3 Abweichend von den eingereichten elektronischen Abgabenerklärungen sei nicht der Grundstückswert des erworbenen Grundstücks als Bemessungsgrundlage der Grunderwerbsteuer heranzuziehen, sondern die von den einbringenden Gesellschaften übernommenen Verbindlichkeiten (als Gegenleistung) in der jeweils vom Finanzamt festgestellten Höhe. Eine begünstigte Besteuerung gemäß § 4 Abs. 1 zweiter Satz iVm § 7 Abs. 1 Z 2 lit. c GrEStG habe nicht zu erfolgen, weil die Sacheinlage einer Liegenschaft keine Einbringung eines Betriebes oder Teilbetriebes iSd Artikel III des Umgründungssteuergesetzes (UmgrStG) sei. Der gegenständliche Vorgang falle nicht in den Anwendungsbereich des UmgrStG.
4 Die gegen diese Erkenntnisse erhobene außerordentliche Revision legte das Bundesfinanzgericht unter Anschluss der Akten der Verfahren dem Verwaltungsgerichtshof vor.
5 Der Verwaltungsgerichtshof leitete das Vorverfahren ein (§ 36 VwGG); das Finanzamt Österreich erstattete eine Revisionsbeantwortung und beantragte die kostenpflichtige Zurückweisung in eventu die Abweisung der Revision.
6 Nach Art. 133 Abs. 4 B VG ist gegen ein Erkenntnis des Verwaltungsgerichtes die Revision zulässig, wenn sie von der Lösung einer Rechtsfrage abhängt, der grundsätzliche Bedeutung zukommt, insbesondere weil das Erkenntnis von der Rechtsprechung des Verwaltungsgerichtshofes abweicht, eine solche Rechtsprechung fehlt oder die zu lösende Rechtsfrage in der bisherigen Rechtsprechung des Verwaltungsgerichtshofes nicht einheitlich beantwortet wird.

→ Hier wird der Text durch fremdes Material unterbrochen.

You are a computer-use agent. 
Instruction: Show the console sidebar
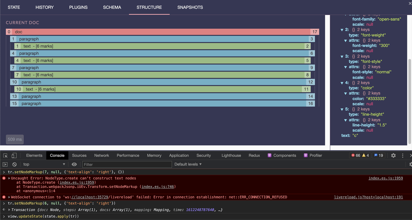coord(5,164)
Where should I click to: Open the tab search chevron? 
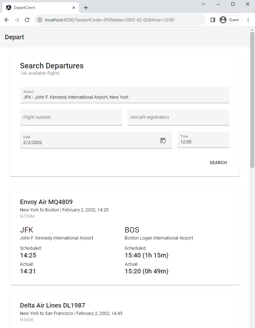click(204, 4)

7 Nach § 34 Abs. 1 VwGG sind Revisionen, die sich wegen Nichtvorliegen der Voraussetzungen des Art. 133 Abs. 4 B VG nicht zur Behandlung eignen, ohne weiteres Verfahren mit Beschluss zurückzuweisen. Ein derartiger Beschluss ist in jeder Lage des Verfahrens zu fassen (§ 34 Abs. 3 VwGG).
8 Nach § 34 Abs. 1a VwGG ist der Verwaltungsgerichtshof bei der Beurteilung der Zulässigkeit der Revision gemäß Art. 133 Abs. 4 B VG an den Ausspruch des Verwaltungsgerichtes gemäß § 25a Abs. 1 VwGG nicht gebunden. Die Zulässigkeit einer außerordentlichen Revision gemäß Art. 133 Abs. 4 B VG hat der Verwaltungsgerichtshof im Rahmen der dafür in der Revision vorgebrachten Gründe (§ 28 Abs. 3 VwGG) zu überprüfen.

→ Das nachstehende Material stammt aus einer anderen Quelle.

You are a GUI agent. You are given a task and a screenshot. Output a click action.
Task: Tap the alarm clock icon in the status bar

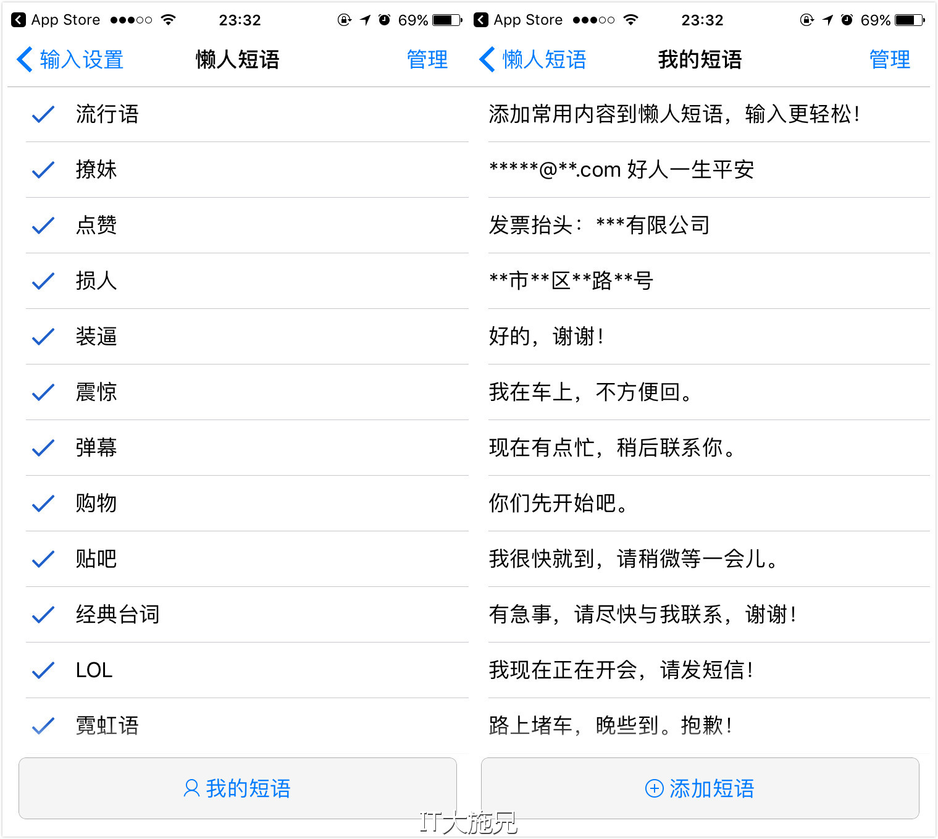point(385,19)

9 Zur Zulässigkeit der Revision wird vorgebracht, die angefochtenen Entscheidungen wichen von der Rechtsprechung des Verwaltungsgerichtshofes ab, weil das Bundesfinanzgericht die jeweils gesamten von der Revisionswerberin von ihren eigenen vermögensbeteiligten Gesellschafterinnen übernommenen Verbindlichkeiten als Gegenleistung für die Bemessung der Grunderwerbsteuer heranziehe. Nach der Rechtsprechung des Verwaltungsgerichtshofes (etwa das Erkenntnis vom 28. Juni 2007, 2007/16/0028) würde hingegen nur die Übernahme solcher Schulden zur Gegenleistung gehören, die sich im Vermögen des Verkäufers zu dessen Gunsten auswirkten. Die einbringenden Gesellschaften seien aber mangels Haftungsbefreiung gar nicht entlastet und zudem im jeweiligen Umfang ihrer Beteiligung an der Revisionswerberin weiterhin Trägerinnen ihre jeweiligen Schulden.

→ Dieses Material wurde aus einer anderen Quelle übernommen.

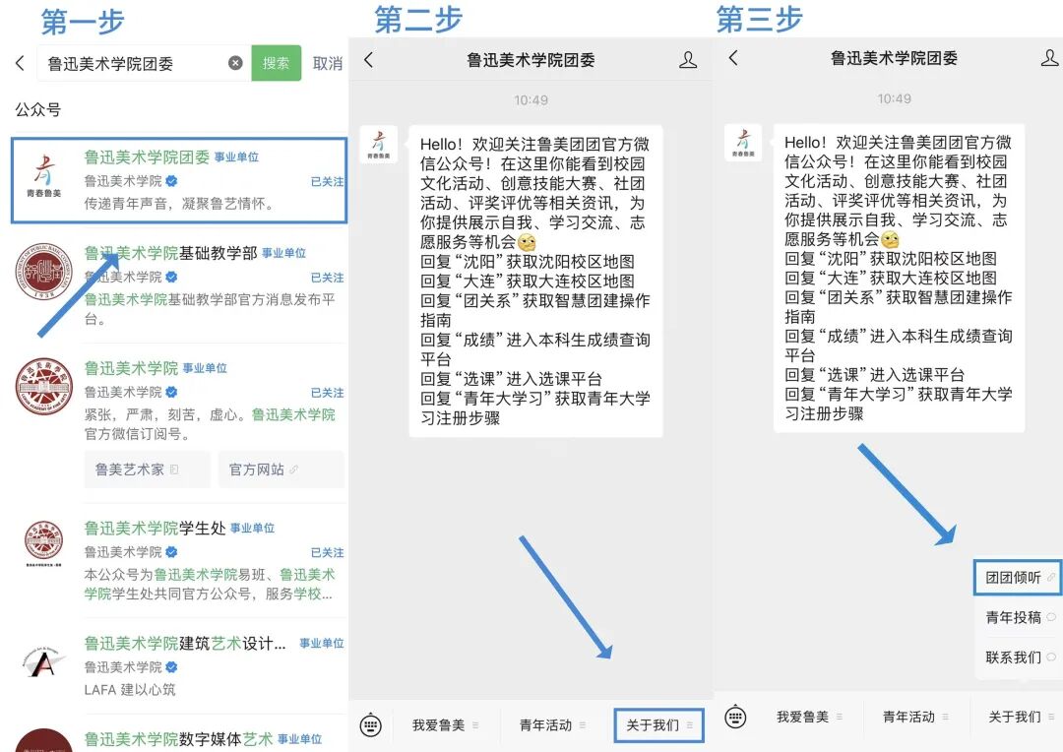The width and height of the screenshot is (1063, 752).
Task: Choose 青年投稿 from the popup menu
Action: [x=1017, y=617]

10 Es liege auch eine Abweichung von der Rechtsprechung des Verwaltungsgerichtshofes vor, wonach eine als Gegenleistung anzusehende Schuldübernahme nur dann vorliege, wenn es sich um eine privative (befreiende) Schuldübernahme handle oder wenn sich der Erwerber verpflichte, den Veräußerer schad und klaglos zu halten. Eine privative Schuldübernahme bedürfe aber der Einwilligung des Gläubigers. Das Bundesfinanzgericht habe aber nicht festgestellt, dass im Sacheinlagevertrag eine Schad und Klagloserklärung enthalten oder eine Haftungsentlassung seitens der Gläubiger erfolgt sei.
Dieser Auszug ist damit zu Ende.